I see this thinly veiled threat from Twitter being fully revealed in one of two ways:

  1. Third-party Twitter clients will have to introduce Twitter’s promoted tweets (ads) into the stream, and possibly modify how they present tweets to be in line with Twitter’s guidelines on Twitter Cards.
  2. Twitter kills all third-party clients by revoking their API access completely.

If the first option is what happens, I don’t see that as a bad thing, really. Twitter has to pay its bills, and they’ve chosen to do that through ads (I, honestly, would have paid a subscription for Twitter). Third-party clients get to use Twitter’s API for free, and many of them are paid apps. So, third-parties are making money for themselves while not having to provide direct revenue to Twitter.

I can live with ads in the tweet stream. Heck, if you use the official client, you already do.

Now, the second option. This is the tough one. I honestly don’t know if I could stomach using Twitter if third-party clients were killed. Why?

Because Twitter is a hypocrite. Here they are, claiming they want to deliver a consistent experience. But have you used various official apps from Twitter? They are anything but consistent.

The iPhone and Android apps behaves somewhat like the website experience, having both the Connect and Discover areas. However, the iPad app has hardly any of the same features as the phone apps and web. It also has a vastly foreign user interface in comparison.

And I don’t even want to get started on the Mac app, which has been neglected for over a year — its last update was on June 1, 2011. The Mac app cannot even upload an image to Twitter’s own picture service.

Now, maybe there are big updates in store for Twitter’s first-party apps that will unify the experience. But for a company that is implicitly saying it doesn’t want third-party clients in the ecosystem because they are “inconsistent”, they have been showing through history that they do not care about a consistent experience.
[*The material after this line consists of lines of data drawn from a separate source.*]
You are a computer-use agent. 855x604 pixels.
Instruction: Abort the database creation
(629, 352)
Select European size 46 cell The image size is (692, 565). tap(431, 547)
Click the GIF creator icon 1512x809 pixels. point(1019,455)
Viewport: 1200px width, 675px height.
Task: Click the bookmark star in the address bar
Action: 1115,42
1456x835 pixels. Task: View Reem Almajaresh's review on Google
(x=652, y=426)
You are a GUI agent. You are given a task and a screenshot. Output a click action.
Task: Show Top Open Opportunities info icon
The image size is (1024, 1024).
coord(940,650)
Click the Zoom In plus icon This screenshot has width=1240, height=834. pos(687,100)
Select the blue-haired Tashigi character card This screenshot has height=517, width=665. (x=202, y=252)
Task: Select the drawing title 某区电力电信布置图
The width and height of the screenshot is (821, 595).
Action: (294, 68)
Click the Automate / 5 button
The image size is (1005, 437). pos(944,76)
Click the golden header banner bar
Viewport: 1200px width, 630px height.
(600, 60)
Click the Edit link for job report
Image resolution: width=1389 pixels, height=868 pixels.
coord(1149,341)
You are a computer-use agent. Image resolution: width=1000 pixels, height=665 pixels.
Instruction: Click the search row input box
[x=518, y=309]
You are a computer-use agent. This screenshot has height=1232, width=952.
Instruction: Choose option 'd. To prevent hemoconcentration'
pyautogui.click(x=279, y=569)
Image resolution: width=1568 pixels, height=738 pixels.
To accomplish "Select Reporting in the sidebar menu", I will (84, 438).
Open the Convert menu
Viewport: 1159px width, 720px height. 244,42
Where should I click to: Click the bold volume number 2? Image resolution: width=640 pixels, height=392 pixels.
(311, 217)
So let’s talk about a consistent experience. Go try Twitterrific out on your Mac, iPhone, and iPad. Everything is laid out relatively the same and the apps are updated consistently at the same time, rolling out new features to all platforms at once. If you use Twitterrific on one device, you know how to use it on the other.

The same goes for Tweetbot. Currently, Tweetbot is on the iPhone and iPad, and if Twitter doesn’t pull the third-party rug out, there will soon be a Mac version. On the iPhone and iPad, the Tweetbot experience is consistent and easy to move between one device to the next. I assume the Mac version will be very similar.

Simply put: third-party apps like Twitterrific and Tweetbot have proven they do a much better job at maintaining a consistent Twitter experience than Twitter itself does.

I know that when a company builds their product on top of another company’s product, they should expect that the rug could be pulled out from under them at any time. But it seems such a shame the way Twitter treats third-party developers, since I doubt Twitter would be half the juggernaut it is today without having been built up by third-parties in the first place.

Twitter, historically, has been largely unoriginal in how it has developed new features. Things like mentions and direct messages came from users, not Twitter. Twitter had to buy the leading third-party iPhone app (at the time, Tweetie) to offer the first version of an officially branded client. Even the use of the word tweet and associating a bird icon came from a third-party developer.

If Twitter pushes third-parties out the door, I don’t see a bright future for Twitter. The evidence shows they have little original inspiration and even less commitment to a consistent user experience.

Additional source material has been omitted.